* _TASK ITEM_
Check the records below line by line, and report how many lines include the string "blue". No other words are needed.

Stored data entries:

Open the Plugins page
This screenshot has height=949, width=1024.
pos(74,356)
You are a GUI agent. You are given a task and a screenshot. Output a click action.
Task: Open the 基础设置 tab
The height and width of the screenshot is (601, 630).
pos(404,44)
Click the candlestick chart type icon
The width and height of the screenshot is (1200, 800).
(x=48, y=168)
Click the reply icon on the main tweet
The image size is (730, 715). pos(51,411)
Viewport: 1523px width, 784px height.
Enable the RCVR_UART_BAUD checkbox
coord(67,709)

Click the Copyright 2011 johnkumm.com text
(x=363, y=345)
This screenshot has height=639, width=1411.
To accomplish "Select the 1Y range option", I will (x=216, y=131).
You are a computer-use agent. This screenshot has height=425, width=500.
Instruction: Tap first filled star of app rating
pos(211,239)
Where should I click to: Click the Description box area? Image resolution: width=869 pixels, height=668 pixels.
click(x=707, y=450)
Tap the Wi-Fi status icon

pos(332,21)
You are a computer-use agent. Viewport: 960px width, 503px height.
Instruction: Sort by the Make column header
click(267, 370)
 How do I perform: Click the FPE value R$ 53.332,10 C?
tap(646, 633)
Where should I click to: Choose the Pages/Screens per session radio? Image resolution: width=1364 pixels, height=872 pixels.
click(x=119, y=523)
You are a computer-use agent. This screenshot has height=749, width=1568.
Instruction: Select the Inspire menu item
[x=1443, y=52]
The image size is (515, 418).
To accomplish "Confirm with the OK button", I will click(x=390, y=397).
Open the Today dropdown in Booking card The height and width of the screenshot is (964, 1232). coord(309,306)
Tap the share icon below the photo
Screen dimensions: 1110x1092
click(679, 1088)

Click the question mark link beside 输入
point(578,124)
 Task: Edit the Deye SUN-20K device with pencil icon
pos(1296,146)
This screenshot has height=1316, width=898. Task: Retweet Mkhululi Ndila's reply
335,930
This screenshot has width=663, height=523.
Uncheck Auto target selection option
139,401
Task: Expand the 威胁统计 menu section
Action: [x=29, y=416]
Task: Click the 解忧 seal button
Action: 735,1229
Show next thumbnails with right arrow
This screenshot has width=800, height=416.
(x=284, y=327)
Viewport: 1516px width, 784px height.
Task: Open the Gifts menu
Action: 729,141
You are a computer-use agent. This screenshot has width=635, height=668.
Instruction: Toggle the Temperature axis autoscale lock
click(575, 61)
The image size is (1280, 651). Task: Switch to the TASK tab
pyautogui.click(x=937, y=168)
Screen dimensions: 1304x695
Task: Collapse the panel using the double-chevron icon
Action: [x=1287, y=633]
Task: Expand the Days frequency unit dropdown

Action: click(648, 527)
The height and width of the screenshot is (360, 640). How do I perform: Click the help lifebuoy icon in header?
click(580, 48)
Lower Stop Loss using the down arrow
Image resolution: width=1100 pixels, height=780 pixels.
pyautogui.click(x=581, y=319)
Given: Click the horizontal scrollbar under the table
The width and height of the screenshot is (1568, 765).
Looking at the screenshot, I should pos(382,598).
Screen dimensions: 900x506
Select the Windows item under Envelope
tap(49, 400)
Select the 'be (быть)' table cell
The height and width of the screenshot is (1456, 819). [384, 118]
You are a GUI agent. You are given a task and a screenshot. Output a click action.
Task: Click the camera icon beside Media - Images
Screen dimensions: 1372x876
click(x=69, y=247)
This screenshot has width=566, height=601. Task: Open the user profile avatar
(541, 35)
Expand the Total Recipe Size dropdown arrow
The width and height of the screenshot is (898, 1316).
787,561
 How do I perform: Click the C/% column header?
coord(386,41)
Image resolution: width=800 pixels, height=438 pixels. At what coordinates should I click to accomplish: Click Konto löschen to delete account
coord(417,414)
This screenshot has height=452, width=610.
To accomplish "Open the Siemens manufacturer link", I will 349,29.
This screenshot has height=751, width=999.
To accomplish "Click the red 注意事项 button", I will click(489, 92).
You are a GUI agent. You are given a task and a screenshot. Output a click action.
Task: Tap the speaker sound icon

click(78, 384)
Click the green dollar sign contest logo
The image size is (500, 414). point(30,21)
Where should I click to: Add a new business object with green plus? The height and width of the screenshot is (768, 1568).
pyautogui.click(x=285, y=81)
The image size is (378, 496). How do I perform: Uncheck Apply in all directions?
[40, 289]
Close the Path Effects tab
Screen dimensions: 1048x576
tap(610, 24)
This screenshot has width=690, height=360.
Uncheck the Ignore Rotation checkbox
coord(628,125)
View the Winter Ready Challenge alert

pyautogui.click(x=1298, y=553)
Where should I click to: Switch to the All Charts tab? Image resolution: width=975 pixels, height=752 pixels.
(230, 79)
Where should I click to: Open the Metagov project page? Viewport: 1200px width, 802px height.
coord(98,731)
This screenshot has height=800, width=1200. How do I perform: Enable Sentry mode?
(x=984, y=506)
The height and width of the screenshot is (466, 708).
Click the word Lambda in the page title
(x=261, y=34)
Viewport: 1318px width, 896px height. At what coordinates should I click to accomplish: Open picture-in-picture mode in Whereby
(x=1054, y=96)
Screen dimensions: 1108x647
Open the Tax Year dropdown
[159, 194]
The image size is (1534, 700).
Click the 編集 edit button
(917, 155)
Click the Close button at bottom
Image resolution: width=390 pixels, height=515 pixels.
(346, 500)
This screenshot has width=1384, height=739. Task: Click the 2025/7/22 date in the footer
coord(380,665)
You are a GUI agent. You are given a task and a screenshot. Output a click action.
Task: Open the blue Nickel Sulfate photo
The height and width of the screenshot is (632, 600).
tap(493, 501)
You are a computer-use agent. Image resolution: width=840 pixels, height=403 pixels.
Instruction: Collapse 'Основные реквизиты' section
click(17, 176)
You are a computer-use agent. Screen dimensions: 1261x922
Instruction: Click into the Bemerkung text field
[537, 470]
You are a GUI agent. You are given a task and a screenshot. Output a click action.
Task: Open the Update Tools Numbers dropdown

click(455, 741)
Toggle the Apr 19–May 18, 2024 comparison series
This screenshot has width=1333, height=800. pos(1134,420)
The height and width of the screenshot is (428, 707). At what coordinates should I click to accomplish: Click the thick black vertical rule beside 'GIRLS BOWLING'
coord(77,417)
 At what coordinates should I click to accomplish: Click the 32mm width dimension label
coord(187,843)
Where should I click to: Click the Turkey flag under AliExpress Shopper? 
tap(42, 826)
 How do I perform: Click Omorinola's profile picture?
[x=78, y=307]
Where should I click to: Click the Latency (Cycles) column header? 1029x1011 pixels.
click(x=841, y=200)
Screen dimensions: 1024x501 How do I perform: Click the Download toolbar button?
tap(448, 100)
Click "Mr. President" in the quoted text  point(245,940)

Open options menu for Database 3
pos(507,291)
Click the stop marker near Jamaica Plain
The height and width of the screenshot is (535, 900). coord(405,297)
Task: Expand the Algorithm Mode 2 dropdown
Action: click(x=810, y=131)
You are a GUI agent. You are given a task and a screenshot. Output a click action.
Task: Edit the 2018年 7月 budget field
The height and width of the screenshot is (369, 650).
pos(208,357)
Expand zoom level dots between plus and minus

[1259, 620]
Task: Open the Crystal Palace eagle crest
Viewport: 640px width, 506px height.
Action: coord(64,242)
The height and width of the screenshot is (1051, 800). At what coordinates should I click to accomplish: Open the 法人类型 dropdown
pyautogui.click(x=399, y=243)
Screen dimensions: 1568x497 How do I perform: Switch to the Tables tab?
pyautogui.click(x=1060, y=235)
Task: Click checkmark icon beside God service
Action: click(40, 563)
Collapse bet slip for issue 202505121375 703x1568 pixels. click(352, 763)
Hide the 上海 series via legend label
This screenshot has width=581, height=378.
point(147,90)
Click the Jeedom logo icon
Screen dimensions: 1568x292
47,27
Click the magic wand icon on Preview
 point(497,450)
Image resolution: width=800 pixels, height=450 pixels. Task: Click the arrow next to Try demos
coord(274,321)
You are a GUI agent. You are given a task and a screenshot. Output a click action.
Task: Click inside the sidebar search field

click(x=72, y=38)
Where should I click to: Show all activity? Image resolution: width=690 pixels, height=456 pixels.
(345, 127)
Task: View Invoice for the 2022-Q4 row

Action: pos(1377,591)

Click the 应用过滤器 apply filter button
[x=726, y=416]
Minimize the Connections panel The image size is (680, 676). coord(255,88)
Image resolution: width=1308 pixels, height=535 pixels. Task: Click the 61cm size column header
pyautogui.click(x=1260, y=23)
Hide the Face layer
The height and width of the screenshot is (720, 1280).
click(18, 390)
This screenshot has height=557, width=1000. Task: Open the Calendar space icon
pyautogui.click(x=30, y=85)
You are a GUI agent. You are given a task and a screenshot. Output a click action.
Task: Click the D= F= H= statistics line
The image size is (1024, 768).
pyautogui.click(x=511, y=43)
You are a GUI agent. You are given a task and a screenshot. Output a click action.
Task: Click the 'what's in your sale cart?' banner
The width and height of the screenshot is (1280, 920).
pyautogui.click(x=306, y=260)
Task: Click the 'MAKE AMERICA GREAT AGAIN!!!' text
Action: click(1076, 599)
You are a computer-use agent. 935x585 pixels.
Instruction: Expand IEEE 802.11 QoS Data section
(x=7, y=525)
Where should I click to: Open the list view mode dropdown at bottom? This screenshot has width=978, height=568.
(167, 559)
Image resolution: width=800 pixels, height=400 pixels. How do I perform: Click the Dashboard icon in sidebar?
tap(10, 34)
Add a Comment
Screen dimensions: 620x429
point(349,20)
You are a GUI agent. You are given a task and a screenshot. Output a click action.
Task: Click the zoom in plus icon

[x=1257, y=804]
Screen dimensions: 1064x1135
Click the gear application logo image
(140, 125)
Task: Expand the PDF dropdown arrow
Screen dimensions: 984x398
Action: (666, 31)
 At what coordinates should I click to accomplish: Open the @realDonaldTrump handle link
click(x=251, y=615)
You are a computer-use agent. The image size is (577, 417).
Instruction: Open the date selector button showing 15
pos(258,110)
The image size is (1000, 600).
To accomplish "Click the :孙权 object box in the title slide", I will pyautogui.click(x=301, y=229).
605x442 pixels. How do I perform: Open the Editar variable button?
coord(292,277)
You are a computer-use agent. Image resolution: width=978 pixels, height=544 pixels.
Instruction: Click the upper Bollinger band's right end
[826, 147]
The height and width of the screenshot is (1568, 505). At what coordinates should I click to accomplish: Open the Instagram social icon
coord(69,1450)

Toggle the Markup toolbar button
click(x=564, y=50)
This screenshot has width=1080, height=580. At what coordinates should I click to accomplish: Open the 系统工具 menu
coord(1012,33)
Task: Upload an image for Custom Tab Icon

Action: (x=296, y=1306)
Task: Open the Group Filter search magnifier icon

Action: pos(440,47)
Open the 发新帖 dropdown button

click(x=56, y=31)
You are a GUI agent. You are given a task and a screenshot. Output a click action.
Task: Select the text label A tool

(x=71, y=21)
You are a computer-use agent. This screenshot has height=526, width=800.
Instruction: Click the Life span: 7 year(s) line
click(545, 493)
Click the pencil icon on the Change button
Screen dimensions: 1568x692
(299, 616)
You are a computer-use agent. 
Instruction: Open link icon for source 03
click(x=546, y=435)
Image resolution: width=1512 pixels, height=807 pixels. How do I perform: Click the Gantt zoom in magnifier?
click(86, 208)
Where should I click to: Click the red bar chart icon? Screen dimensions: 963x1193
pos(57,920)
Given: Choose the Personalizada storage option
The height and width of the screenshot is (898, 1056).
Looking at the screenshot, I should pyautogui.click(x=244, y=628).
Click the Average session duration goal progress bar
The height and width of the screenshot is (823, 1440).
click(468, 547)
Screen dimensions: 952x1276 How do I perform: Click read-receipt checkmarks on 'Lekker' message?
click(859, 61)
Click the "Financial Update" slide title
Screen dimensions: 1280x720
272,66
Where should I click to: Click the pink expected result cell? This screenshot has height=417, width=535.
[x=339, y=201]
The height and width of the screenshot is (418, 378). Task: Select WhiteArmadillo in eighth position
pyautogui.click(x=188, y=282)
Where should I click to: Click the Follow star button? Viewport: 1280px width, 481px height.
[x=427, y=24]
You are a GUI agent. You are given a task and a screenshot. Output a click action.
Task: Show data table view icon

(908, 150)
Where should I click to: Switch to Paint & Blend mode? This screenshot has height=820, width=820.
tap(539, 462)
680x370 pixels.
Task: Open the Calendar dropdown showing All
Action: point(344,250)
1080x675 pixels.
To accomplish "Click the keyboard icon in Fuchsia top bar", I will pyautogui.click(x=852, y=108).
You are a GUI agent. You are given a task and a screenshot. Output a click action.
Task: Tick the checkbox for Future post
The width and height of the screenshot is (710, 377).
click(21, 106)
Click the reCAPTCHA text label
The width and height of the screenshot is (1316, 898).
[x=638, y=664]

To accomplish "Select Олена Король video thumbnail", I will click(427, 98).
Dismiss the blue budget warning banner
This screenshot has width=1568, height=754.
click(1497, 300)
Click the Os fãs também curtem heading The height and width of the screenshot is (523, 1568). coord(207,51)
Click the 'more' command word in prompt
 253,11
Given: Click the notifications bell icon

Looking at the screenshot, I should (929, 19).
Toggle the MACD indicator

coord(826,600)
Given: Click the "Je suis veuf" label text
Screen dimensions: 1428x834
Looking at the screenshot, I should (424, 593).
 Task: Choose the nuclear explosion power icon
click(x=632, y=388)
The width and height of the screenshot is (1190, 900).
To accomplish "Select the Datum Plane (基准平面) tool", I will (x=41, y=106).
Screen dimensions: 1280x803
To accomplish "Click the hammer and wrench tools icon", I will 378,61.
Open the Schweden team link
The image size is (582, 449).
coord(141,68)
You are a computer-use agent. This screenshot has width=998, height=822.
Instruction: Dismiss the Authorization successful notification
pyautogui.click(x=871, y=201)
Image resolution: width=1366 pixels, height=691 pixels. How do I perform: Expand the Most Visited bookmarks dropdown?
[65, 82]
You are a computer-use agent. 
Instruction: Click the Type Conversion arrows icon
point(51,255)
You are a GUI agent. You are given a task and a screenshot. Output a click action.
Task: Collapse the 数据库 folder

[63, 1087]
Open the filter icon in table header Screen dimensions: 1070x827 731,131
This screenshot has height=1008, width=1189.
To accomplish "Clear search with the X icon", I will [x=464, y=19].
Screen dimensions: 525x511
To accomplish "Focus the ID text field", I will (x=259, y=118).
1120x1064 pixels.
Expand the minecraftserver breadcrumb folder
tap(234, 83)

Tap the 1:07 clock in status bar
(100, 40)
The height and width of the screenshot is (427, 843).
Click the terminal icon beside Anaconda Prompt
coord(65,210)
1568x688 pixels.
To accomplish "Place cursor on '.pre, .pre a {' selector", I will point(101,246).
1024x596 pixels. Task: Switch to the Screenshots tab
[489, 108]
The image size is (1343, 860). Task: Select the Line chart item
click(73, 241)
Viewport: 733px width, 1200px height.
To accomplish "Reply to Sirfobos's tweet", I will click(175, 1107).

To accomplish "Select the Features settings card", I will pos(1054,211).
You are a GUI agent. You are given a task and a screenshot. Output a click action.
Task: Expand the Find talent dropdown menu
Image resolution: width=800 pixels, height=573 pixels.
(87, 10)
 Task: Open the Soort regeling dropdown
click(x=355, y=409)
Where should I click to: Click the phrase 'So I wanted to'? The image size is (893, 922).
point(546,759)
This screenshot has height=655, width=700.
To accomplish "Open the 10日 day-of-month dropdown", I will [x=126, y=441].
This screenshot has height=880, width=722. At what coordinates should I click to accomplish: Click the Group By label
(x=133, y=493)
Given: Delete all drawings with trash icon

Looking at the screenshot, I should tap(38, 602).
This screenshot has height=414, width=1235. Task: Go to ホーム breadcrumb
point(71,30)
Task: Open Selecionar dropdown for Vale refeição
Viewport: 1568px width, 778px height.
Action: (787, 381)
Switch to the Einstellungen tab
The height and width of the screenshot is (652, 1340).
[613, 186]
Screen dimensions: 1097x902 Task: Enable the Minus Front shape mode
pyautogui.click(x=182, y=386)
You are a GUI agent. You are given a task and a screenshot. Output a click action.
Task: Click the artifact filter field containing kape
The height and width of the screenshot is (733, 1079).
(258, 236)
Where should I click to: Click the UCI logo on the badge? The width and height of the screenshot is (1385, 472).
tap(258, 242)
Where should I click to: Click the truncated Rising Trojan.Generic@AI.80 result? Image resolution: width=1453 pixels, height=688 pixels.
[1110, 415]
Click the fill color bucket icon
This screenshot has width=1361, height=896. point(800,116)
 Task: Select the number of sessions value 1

* _SOLUTION BELOW_
2